** Opening Records for this exercise block **
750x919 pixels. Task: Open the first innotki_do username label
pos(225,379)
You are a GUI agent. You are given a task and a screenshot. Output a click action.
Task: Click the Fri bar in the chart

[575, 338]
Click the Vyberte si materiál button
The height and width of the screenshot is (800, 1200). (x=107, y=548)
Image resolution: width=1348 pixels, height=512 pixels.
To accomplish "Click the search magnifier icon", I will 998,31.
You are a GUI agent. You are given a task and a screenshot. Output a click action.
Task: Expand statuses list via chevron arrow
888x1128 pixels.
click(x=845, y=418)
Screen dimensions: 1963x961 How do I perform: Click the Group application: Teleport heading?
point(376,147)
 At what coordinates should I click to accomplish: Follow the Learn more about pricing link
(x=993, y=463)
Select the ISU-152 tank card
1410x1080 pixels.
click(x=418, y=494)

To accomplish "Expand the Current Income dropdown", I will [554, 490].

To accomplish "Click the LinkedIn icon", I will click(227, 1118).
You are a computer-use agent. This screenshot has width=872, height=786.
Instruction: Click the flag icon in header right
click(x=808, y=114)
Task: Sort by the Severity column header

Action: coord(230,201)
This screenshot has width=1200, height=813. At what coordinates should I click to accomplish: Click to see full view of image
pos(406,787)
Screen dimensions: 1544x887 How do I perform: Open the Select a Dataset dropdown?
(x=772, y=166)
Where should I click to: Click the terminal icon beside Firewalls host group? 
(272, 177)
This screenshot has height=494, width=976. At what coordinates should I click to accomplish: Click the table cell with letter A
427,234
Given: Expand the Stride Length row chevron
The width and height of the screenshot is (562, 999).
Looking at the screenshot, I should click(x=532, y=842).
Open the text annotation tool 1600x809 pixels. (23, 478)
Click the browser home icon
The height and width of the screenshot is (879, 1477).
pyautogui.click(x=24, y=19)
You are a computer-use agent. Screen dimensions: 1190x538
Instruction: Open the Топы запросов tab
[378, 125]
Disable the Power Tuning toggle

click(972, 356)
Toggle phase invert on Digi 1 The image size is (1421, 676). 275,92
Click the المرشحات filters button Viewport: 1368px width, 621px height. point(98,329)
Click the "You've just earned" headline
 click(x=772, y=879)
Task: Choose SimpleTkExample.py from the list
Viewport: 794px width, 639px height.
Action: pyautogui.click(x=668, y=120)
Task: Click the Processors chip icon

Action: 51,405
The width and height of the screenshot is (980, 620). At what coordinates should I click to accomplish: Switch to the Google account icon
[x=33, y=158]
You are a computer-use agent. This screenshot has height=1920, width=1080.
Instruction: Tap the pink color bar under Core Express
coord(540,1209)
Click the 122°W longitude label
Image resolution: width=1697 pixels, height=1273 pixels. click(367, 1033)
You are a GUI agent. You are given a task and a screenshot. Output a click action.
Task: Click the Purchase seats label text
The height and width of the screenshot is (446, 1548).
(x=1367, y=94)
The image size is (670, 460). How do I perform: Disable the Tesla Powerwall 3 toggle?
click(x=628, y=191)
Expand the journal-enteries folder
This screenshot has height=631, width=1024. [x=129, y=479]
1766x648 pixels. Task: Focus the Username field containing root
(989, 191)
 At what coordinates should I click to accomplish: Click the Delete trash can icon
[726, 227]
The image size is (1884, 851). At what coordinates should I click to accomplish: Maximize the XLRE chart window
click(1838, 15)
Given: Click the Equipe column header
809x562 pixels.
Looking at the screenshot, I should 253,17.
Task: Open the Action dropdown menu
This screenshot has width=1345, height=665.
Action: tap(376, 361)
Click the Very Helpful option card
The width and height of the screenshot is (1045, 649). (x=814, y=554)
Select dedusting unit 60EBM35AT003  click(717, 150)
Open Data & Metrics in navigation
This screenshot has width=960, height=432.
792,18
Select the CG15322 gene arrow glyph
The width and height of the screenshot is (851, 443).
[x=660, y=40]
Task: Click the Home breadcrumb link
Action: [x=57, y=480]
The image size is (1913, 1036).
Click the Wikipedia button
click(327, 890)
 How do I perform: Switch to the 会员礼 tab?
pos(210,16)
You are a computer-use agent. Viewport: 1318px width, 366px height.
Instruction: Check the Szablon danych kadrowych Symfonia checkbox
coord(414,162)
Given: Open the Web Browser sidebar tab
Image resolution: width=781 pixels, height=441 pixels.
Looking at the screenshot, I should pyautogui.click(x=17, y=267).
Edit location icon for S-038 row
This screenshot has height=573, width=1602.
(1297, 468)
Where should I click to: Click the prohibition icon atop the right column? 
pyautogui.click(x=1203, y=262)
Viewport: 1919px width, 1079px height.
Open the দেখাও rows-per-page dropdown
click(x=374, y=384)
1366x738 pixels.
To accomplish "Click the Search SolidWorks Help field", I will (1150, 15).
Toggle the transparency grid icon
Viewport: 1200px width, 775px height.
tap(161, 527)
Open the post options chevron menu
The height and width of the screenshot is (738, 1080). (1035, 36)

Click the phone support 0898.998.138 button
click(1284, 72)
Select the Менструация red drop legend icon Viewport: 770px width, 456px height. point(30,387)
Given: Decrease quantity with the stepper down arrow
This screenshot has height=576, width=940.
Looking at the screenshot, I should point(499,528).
** Closing Records for this exercise block **
Only the lines from the one holding "Given: Decrease quantity" through the final line of the entries, both included, should be given again, word for word.

Given: Decrease quantity with the stepper down arrow
This screenshot has height=576, width=940.
Looking at the screenshot, I should point(499,528).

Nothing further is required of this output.